Format every line of the items below as a JSON list of strings, one string per line, leaving out any blank lines.

[Records]
## Begin
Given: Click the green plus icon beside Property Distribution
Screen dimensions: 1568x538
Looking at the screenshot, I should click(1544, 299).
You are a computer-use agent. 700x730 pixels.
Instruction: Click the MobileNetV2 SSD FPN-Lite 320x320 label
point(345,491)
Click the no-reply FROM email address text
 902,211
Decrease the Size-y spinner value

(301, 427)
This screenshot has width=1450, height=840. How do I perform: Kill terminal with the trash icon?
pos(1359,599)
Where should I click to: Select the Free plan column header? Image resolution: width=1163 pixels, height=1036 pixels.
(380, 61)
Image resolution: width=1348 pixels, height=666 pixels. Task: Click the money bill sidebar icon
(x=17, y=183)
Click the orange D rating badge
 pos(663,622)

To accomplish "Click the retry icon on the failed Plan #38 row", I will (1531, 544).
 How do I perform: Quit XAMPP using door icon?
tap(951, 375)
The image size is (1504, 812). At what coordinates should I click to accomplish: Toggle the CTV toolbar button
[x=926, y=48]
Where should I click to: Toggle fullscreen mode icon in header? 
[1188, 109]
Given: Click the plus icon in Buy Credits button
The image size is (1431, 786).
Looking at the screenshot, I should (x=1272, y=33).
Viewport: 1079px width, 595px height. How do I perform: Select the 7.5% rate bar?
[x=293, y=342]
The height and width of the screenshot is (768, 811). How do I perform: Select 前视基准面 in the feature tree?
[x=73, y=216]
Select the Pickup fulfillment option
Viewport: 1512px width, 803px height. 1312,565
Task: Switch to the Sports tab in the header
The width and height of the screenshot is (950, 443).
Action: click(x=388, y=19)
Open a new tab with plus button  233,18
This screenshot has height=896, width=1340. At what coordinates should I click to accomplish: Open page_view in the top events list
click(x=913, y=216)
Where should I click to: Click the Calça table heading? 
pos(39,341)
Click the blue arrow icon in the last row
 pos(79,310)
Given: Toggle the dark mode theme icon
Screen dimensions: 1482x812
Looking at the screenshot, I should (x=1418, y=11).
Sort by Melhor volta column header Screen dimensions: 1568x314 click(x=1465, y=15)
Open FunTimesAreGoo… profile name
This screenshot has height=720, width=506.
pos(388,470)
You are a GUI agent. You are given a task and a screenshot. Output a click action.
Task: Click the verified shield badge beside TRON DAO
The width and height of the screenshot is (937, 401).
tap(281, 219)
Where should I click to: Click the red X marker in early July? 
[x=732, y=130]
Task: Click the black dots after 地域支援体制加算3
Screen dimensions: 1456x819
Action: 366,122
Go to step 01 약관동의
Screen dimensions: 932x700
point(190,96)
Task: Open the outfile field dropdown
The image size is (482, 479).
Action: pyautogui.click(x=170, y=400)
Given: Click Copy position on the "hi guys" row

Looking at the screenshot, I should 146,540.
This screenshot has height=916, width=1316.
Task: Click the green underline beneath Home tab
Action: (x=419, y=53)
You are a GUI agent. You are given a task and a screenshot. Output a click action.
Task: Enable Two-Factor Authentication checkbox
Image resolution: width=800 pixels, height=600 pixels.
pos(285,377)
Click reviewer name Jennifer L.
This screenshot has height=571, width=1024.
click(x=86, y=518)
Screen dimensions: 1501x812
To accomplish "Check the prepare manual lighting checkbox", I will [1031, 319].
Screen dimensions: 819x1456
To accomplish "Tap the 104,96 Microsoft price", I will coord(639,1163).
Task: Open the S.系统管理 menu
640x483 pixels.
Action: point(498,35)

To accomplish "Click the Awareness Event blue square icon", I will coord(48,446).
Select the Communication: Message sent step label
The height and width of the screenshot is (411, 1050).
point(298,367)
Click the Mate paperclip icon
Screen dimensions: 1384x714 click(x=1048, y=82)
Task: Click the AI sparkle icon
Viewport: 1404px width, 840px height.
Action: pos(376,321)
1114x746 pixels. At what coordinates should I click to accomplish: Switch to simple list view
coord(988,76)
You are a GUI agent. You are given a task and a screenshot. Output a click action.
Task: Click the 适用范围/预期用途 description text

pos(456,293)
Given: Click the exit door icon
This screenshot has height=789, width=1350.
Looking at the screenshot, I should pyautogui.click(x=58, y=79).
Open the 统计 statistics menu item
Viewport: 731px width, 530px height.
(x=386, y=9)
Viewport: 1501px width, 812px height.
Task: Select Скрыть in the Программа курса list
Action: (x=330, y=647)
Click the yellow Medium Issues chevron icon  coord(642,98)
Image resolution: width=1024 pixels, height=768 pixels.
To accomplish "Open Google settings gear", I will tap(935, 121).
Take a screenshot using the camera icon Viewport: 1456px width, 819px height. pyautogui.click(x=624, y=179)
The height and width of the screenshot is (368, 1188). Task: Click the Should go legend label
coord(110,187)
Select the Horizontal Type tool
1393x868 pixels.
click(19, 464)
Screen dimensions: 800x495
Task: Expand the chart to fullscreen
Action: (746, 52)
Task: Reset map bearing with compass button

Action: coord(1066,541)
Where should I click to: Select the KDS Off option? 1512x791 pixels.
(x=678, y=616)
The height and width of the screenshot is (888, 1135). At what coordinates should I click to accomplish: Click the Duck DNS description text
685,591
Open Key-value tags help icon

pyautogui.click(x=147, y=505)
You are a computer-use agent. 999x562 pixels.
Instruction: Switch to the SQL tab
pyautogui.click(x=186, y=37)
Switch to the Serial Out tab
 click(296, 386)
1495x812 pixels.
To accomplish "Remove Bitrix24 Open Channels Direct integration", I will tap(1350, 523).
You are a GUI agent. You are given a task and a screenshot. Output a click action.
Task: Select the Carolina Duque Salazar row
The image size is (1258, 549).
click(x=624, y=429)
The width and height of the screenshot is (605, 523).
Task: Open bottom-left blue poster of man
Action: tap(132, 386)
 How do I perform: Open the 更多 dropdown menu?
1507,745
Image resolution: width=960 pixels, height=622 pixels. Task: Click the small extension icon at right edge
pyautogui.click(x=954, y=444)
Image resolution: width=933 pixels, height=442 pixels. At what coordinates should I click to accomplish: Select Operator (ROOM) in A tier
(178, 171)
## End
- FULL ANSWER
[
  "Given: Click the green plus icon beside Property Distribution",
  "Screen dimensions: 1568x538",
  "Looking at the screenshot, I should click(1544, 299).",
  "You are a computer-use agent. 700x730 pixels.",
  "Instruction: Click the MobileNetV2 SSD FPN-Lite 320x320 label",
  "point(345,491)",
  "Click the no-reply FROM email address text",
  " 902,211",
  "Decrease the Size-y spinner value",
  "(301, 427)",
  "This screenshot has width=1450, height=840. How do I perform: Kill terminal with the trash icon?",
  "pos(1359,599)",
  "Where should I click to: Select the Free plan column header? Image resolution: width=1163 pixels, height=1036 pixels.",
  "(380, 61)",
  "Image resolution: width=1348 pixels, height=666 pixels. Task: Click the money bill sidebar icon",
  "(x=17, y=183)",
  "Click the orange D rating badge",
  " pos(663,622)",
  "To accomplish \"Click the retry icon on the failed Plan #38 row\", I will (1531, 544).",
  " How do I perform: Quit XAMPP using door icon?",
  "tap(951, 375)",
  "The image size is (1504, 812). At what coordinates should I click to accomplish: Toggle the CTV toolbar button",
  "[x=926, y=48]",
  "Where should I click to: Toggle fullscreen mode icon in header? ",
  "[1188, 109]",
  "Given: Click the plus icon in Buy Credits button",
  "The image size is (1431, 786).",
  "Looking at the screenshot, I should (x=1272, y=33).",
  "Viewport: 1079px width, 595px height. How do I perform: Select the 7.5% rate bar?",
  "[x=293, y=342]",
  "The height and width of the screenshot is (768, 811). How do I perform: Select 前视基准面 in the feature tree?",
  "[x=73, y=216]",
  "Select the Pickup fulfillment option",
  "Viewport: 1512px width, 803px height. 1312,565",
  "Task: Switch to the Sports tab in the header",
  "The width and height of the screenshot is (950, 443).",
  "Action: click(x=388, y=19)",
  "Open a new tab with plus button  233,18",
  "This screenshot has height=896, width=1340. At what coordinates should I click to accomplish: Open page_view in the top events list",
  "click(x=913, y=216)",
  "Where should I click to: Click the Calça table heading? ",
  "pos(39,341)",
  "Click the blue arrow icon in the last row",
  " pos(79,310)",
  "Given: Toggle the dark mode theme icon",
  "Screen dimensions: 1482x812",
  "Looking at the screenshot, I should (x=1418, y=11).",
  "Sort by Melhor volta column header Screen dimensions: 1568x314 click(x=1465, y=15)",
  "Open FunTimesAreGoo… profile name",
  "This screenshot has height=720, width=506.",
  "pos(388,470)",
  "You are a GUI agent. You are given a task and a screenshot. Output a click action.",
  "Task: Click the verified shield badge beside TRON DAO",
  "The width and height of the screenshot is (937, 401).",
  "tap(281, 219)",
  "Where should I click to: Click the red X marker in early July? ",
  "[x=732, y=130]",
  "Task: Click the black dots after 地域支援体制加算3",
  "Screen dimensions: 1456x819",
  "Action: 366,122",
  "Go to step 01 약관동의",
  "Screen dimensions: 932x700",
  "point(190,96)",
  "Task: Open the outfile field dropdown",
  "The image size is (482, 479).",
  "Action: pyautogui.click(x=170, y=400)",
  "Given: Click Copy position on the \"hi guys\" row",
  "Looking at the screenshot, I should 146,540.",
  "This screenshot has height=916, width=1316.",
  "Task: Click the green underline beneath Home tab",
  "Action: (x=419, y=53)",
  "You are a GUI agent. You are given a task and a screenshot. Output a click action.",
  "Task: Enable Two-Factor Authentication checkbox",
  "Image resolution: width=800 pixels, height=600 pixels.",
  "pos(285,377)",
  "Click reviewer name Jennifer L.",
  "This screenshot has height=571, width=1024.",
  "click(x=86, y=518)",
  "Screen dimensions: 1501x812",
  "To accomplish \"Check the prepare manual lighting checkbox\", I will [1031, 319].",
  "Screen dimensions: 819x1456",
  "To accomplish \"Tap the 104,96 Microsoft price\", I will coord(639,1163).",
  "Task: Open the S.系统管理 menu",
  "640x483 pixels.",
  "Action: point(498,35)",
  "To accomplish \"Click the Awareness Event blue square icon\", I will coord(48,446).",
  "Select the Communication: Message sent step label",
  "The height and width of the screenshot is (411, 1050).",
  "point(298,367)",
  "Click the Mate paperclip icon",
  "Screen dimensions: 1384x714 click(x=1048, y=82)",
  "Task: Click the AI sparkle icon",
  "Viewport: 1404px width, 840px height.",
  "Action: pos(376,321)",
  "1114x746 pixels. At what coordinates should I click to accomplish: Switch to simple list view",
  "coord(988,76)",
  "You are a GUI agent. You are given a task and a screenshot. Output a click action.",
  "Task: Click the 适用范围/预期用途 description text",
  "pos(456,293)",
  "Given: Click the exit door icon",
  "This screenshot has height=789, width=1350.",
  "Looking at the screenshot, I should pyautogui.click(x=58, y=79).",
  "Open the 统计 statistics menu item",
  "Viewport: 731px width, 530px height.",
  "(x=386, y=9)",
  "Viewport: 1501px width, 812px height.",
  "Task: Select Скрыть in the Программа курса list",
  "Action: (x=330, y=647)",
  "Click the yellow Medium Issues chevron icon  coord(642,98)",
  "Image resolution: width=1024 pixels, height=768 pixels.",
  "To accomplish \"Open Google settings gear\", I will tap(935, 121).",
  "Take a screenshot using the camera icon Viewport: 1456px width, 819px height. pyautogui.click(x=624, y=179)",
  "The height and width of the screenshot is (368, 1188). Task: Click the Should go legend label",
  "coord(110,187)",
  "Select the Horizontal Type tool",
  "1393x868 pixels.",
  "click(19, 464)",
  "Screen dimensions: 800x495",
  "Task: Expand the chart to fullscreen",
  "Action: (746, 52)",
  "Task: Reset map bearing with compass button",
  "Action: coord(1066,541)",
  "Where should I click to: Select the KDS Off option? 1512x791 pixels.",
  "(x=678, y=616)",
  "The height and width of the screenshot is (888, 1135). At what coordinates should I click to accomplish: Click the Duck DNS description text",
  "685,591",
  "Open Key-value tags help icon",
  "pyautogui.click(x=147, y=505)",
  "You are a computer-use agent. 999x562 pixels.",
  "Instruction: Switch to the SQL tab",
  "pyautogui.click(x=186, y=37)",
  "Switch to the Serial Out tab",
  " click(296, 386)",
  "1495x812 pixels.",
  "To accomplish \"Remove Bitrix24 Open Channels Direct integration\", I will tap(1350, 523).",
  "You are a GUI agent. You are given a task and a screenshot. Output a click action.",
  "Task: Select the Carolina Duque Salazar row",
  "The image size is (1258, 549).",
  "click(x=624, y=429)",
  "The width and height of the screenshot is (605, 523).",
  "Task: Open bottom-left blue poster of man",
  "Action: tap(132, 386)",
  " How do I perform: Open the 更多 dropdown menu?",
  "1507,745",
  "Image resolution: width=960 pixels, height=622 pixels. Task: Click the small extension icon at right edge",
  "pyautogui.click(x=954, y=444)",
  "Image resolution: width=933 pixels, height=442 pixels. At what coordinates should I click to accomplish: Select Operator (ROOM) in A tier",
  "(178, 171)"
]